Nach den Turbulenzen um den Sturz von Siemens-Boss Peter Löscher und dem erzwungenen Abgang von Personalvorstand Brigitte Ederer wünschte sich der neue Siemens-Chef Joe Kaeser nur eines: Ruhe für den Konzern. Mit der Ankündigung, 15.000 Stellen zu streichen, dürfte Kaeser das Gegenteil erreichen. Denn harte Gefechte mit dem mächtigen Siemens-Betriebsrat und der IG Metall sind programmiert, auch wenn die Arbeitnehmervertreter von den Plänen wissen. Löscher hatten die Belegschaftsvertreter eine kurzsichtige Portfoliopolitik, bei der allein die Marge im Mittelpunkt stehe, vorgeworfen.

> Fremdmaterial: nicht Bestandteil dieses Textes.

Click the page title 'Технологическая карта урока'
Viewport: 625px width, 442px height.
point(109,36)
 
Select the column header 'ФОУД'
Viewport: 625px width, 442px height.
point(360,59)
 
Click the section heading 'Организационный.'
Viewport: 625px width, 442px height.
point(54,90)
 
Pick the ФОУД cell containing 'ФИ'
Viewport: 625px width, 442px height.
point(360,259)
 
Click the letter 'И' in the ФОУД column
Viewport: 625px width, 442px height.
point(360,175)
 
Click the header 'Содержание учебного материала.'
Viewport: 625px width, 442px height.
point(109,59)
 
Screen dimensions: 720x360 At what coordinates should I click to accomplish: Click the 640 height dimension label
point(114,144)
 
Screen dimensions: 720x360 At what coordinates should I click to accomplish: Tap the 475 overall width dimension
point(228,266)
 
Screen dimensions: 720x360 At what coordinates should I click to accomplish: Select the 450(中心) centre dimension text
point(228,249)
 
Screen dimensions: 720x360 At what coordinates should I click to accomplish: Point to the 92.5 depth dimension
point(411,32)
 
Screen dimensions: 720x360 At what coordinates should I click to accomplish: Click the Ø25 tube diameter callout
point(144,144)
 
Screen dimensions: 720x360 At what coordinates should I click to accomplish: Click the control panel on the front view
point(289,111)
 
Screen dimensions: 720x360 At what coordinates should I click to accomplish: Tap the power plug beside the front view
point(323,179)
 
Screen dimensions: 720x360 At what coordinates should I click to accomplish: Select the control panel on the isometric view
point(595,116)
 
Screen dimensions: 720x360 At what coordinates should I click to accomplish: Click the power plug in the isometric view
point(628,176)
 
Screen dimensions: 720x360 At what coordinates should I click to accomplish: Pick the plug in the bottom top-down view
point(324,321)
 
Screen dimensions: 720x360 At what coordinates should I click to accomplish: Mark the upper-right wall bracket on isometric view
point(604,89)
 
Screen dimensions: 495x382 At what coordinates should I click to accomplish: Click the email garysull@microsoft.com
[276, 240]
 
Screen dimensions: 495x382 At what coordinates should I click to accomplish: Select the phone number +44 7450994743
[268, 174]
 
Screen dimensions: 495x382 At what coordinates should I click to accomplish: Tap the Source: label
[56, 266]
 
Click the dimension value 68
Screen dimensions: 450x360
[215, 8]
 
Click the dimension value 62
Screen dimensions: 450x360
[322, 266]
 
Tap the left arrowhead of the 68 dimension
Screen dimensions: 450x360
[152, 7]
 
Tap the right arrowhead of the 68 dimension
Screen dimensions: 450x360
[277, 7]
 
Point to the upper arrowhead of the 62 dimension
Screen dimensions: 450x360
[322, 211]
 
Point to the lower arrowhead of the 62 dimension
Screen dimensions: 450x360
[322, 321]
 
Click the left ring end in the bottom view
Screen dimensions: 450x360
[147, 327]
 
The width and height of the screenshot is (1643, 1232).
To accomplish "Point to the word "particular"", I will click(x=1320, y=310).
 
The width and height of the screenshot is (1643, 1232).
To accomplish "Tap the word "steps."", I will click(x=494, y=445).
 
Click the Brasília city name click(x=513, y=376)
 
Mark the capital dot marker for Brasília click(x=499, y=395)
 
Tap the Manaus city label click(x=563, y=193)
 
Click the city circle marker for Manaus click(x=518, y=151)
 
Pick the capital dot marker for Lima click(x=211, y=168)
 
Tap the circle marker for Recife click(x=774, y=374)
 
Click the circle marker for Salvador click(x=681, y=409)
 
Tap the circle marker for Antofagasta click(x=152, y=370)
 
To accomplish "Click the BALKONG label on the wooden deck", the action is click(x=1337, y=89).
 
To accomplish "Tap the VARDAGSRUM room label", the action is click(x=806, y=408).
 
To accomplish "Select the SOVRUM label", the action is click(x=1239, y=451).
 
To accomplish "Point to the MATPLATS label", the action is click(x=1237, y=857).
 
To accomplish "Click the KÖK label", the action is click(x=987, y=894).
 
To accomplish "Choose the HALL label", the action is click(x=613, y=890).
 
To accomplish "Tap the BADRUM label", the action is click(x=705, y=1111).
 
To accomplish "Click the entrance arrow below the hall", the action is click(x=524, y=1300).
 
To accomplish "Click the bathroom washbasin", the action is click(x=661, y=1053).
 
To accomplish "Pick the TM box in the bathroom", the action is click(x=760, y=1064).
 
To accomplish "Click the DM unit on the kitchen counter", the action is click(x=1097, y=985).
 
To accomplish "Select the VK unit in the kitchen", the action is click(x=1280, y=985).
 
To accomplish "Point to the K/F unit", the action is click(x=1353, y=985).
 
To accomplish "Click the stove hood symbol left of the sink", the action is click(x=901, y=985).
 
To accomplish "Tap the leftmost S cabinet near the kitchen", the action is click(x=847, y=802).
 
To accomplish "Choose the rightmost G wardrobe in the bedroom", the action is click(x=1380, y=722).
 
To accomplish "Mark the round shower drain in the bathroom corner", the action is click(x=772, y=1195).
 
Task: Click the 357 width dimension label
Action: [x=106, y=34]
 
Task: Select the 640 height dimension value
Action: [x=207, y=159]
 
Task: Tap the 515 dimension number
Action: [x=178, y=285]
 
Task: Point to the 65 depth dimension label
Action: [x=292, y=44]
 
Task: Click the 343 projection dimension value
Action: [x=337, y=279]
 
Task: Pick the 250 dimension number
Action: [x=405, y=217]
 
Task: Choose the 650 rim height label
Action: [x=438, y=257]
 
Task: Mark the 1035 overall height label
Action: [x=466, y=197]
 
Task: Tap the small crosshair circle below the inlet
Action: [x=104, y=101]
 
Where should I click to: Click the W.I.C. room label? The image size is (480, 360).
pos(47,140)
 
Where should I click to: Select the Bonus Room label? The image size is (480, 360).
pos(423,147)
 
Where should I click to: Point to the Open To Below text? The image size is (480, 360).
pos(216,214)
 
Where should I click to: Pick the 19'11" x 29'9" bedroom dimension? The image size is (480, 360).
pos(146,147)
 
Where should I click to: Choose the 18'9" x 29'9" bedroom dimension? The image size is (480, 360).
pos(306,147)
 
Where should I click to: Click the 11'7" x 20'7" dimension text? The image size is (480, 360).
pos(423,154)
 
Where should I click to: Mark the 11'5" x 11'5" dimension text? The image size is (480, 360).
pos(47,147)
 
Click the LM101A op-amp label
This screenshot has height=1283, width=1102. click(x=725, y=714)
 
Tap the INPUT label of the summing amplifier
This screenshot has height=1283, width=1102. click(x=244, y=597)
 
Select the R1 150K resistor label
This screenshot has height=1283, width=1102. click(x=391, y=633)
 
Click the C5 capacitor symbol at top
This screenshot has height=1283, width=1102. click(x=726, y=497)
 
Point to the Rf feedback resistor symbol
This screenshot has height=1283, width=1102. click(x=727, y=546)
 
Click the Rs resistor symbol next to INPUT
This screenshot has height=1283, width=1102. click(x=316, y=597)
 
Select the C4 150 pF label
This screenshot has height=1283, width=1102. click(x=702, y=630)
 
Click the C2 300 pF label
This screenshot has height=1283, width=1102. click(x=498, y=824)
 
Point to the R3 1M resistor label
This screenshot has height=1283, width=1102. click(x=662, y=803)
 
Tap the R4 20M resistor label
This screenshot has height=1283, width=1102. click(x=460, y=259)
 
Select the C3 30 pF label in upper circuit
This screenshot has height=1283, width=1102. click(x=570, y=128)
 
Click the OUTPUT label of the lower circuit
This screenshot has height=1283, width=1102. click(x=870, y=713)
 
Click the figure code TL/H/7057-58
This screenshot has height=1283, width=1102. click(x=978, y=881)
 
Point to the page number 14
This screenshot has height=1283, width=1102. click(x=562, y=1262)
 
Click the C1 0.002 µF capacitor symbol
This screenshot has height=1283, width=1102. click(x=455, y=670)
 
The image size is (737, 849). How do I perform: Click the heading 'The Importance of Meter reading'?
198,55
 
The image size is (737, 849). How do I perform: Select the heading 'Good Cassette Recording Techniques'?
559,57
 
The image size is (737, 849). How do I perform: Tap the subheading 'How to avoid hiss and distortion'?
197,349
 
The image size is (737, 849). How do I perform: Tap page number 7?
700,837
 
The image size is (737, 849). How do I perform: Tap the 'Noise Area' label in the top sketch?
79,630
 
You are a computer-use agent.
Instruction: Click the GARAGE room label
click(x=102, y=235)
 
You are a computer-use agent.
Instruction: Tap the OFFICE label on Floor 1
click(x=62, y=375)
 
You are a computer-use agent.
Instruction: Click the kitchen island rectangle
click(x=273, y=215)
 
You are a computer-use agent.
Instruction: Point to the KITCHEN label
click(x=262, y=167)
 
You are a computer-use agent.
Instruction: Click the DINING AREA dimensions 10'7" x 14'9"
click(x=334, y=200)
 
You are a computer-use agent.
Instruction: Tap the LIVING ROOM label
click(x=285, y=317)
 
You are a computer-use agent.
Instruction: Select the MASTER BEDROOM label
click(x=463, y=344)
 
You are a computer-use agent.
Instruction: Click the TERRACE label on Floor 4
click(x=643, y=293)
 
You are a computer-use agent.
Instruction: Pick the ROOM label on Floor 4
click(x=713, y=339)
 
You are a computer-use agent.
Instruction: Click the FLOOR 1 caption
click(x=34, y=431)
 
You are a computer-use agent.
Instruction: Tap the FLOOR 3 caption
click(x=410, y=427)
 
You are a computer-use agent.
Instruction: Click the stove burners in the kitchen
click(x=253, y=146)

Eines hat Kaeser jedenfalls geschafft: Er hat – mit der offiziellen Bekanntgabe der Zahl am Sonntag – einer langen Zitterpartie ein Ende bereitet. Zudem hat er signalisiert, dass er an den Sparplänen seines Vorgängers, dem Effizienzprogramm „Siemens 2014“, zumindest vorerst festhält. Das Sparpaket soll weltweit jährlich sechs Mrd. Euro bringen. Kaeser kündigte bei seinem Amtsantritt an, im Herbst seine Vision für den Elektronikriesen, der in Summe 370.000 Beschäftigte hat, vorzustellen. Außerdem wollte er ein neues Renditeprogramm bekannt geben. Löscher ist an der zwölfprozentigen operativen Gewinnmarge gescheitert.
Als Löscher das Sparziel vor einem Jahr ausgab, war klar, dass dies auch Arbeitsplätze kosten werde. Nur der Umfang des Personalabbaus war nicht bekannt.
Kaeser setzt den Rotstift vor allem in den konjunkturanfälligen Sektoren Industrie und Energie sowie Infrastruktur an. In Deutschland sind in Summe 5000 Arbeitsplätze betroffen, davon 2000 in der Sparte Industrie und jeweils 1400 in den anderen beiden Bereichen.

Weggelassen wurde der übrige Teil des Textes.